Could the abolition of American slavery have come sooner? Maybe. Slavery never existed in the New World without someone also speaking out against it, and antislavery views took a demonstrably large leap forward during the founding era. Christianity, social contract theory, and the very spirit of the Revolution led many Americans to the same conclusion. Even many slaveowners understood it was wrong. “I can only say,” wrote George Washington about slavery in 1786, “that there is not a man living who wishes more sincerely than I do, to see a plan adopted for the abolition of it.”[2]
Thomas Jefferson memorably condemned slavery in his first draft of the Declaration of Independence. While this language was removed by Congress, Jefferson really did want to effect a change. His concurrent draft of a Virginia constitution would have decreed, “No person hereafter coming into this country shall be held in slavery under any pretext whatever.” A decade later, he wrote that“The whole commerce between master and slave is a perpetual exercise of the most boisterous passions, the most unremitting despotism on the one part, and degrading submissions on the other. Our children see this, and learn to imitate it; for man is an imitative animal.”[3] His concern was not just for Virginia’s children:
And can the liberties of a nation be thought secure when we have removed their only firm basis, a conviction in the minds of the people that these liberties are the gift of God? That they are not to be violated but with his wrath? Indeed I tremble for my country when I reflect that God is just: that his justice cannot sleep forever: that considering numbers, nature and natural means only, a revolution of the wheel of fortune, an exchange of situation is among possible events: that it may become probable by supernatural interference! The almighty has no attribute which can take side with us in such a contest.[4]

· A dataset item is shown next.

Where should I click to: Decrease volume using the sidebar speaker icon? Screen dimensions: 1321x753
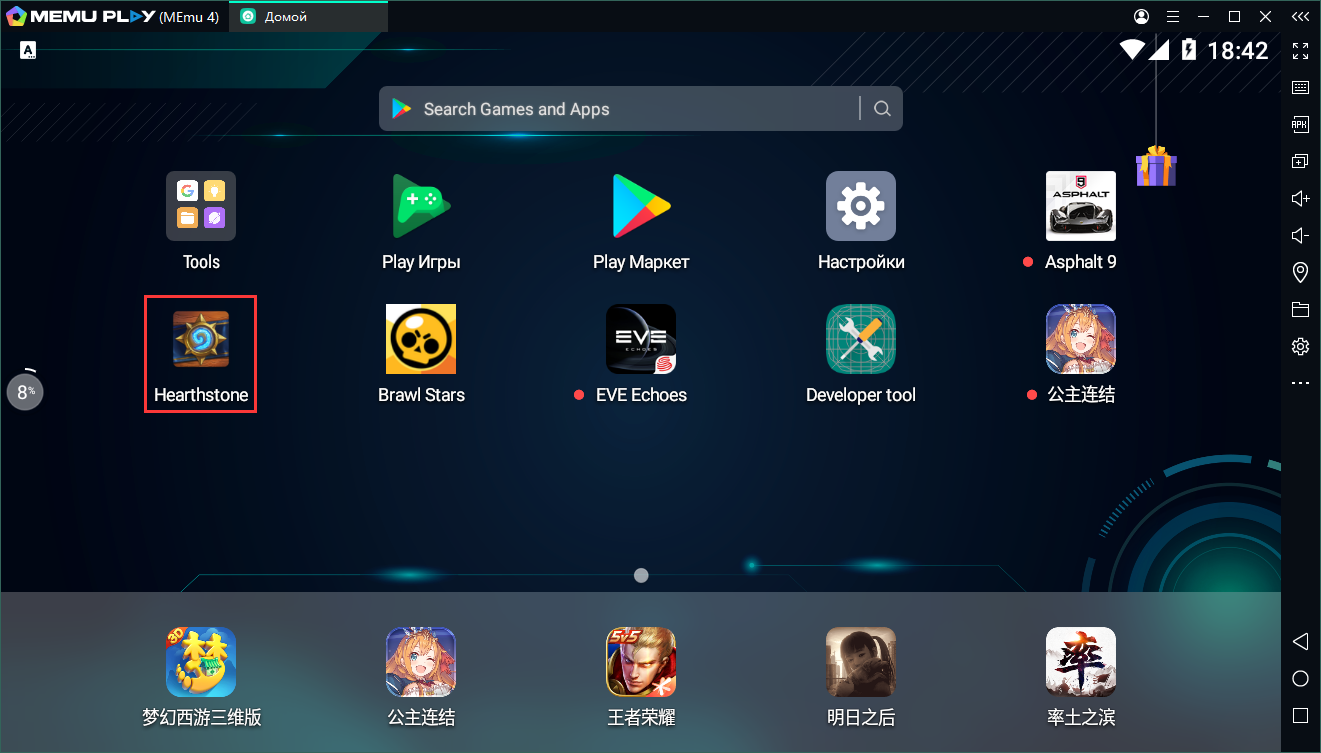[x=1300, y=235]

Even more counter-cultural than Jefferson was Henry Laurens of South Carolina who strongly (but privately) condemned slavery in the summer of 1776. He did this in Charleston just a few months before he succeeded John Hancock as president of the Continental Congress. The cogency of Laurens’s condemnation begs for speculation about alternate futures. Could his sentiments, wealth, stature, and office, have altered the future of slavery in America? What if he had been more courageous? What if he had accepted a seat in the Constitutional Convention? Or, some have asked, what if he had only believed in public what he said in private?[5]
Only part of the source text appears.